A musician, friend of mine, lost a music performance contest. He was angry — not at losing, but at the machine that had produced the result: the jury, the institution, the closed circuit of legitimization. He could name the problem precisely, but he couldn't figure out what to do about it. I told him: let's confront the machine with humor. Let random processes build a structure that laughs at structures.
My-space-Music Open Call. Almost 120 entries. Sixteen preselected musicians were paired at random, on the spot, by roulette. Eight duos. Twelve minutes each. The audience — not a jury, not a panel of specialists — voted for the best interaction. One edition. One statement.
The design is the score. The roulette is the instrument (as in Six Lost Songs). The sixteen musicians are the orchestra — assembled in eight duos for one night by chance, never rehearsed, never introduced to each other. The duration is fixed. The content is entirely indeterminate. What happens inside the frame cannot be predicted or controlled — only set in motion. This is orchestration: not writing what sounds, but building the conditions under which sound becomes inevitable.

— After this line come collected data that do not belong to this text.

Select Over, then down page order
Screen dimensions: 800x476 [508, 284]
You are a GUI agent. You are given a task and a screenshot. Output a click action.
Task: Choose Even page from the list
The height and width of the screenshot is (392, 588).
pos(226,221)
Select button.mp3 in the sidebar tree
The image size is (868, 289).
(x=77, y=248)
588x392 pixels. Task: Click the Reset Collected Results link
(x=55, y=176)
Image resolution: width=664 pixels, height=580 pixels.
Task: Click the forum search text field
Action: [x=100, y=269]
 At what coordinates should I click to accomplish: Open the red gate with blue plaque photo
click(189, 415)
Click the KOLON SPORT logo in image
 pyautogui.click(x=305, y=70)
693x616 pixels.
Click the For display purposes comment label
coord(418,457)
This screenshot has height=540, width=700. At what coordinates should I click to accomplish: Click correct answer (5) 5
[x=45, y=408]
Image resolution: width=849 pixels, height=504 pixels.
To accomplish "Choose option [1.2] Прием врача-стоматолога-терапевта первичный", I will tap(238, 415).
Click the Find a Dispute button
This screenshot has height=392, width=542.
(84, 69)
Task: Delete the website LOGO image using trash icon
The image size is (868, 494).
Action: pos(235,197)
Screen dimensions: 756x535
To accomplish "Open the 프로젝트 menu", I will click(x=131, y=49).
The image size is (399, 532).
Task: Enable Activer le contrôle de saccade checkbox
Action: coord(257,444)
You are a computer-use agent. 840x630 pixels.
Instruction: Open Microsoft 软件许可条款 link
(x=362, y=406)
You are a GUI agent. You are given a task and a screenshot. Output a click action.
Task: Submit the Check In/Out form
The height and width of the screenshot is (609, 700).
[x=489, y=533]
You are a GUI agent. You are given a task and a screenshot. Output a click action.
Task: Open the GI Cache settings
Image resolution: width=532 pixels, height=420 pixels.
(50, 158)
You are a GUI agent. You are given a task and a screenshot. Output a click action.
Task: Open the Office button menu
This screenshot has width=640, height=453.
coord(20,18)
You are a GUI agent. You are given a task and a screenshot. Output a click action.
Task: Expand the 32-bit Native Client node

The festival generated fierce opposition within Berlin's improvised music scene. The established names never applied — their absence was a position. The echtzeitmusik calendar refused to list it. Nearly 220+ people showed up anyway. Sold out. Many couldn't get in. To this day the most attended experimental improvised music concert in Berlin — achieved without the support of the one institution that existed to make such things visible.
Diego Chamy, writing his critical defense of the festival, found the precise description perhaps without knowing it: "The Interaktion Festival walked a fine line where everything could have been something else, and it was never clear to anyone what was happening exactly or how it would all end."
By describing the festival, he was describing The Threshold.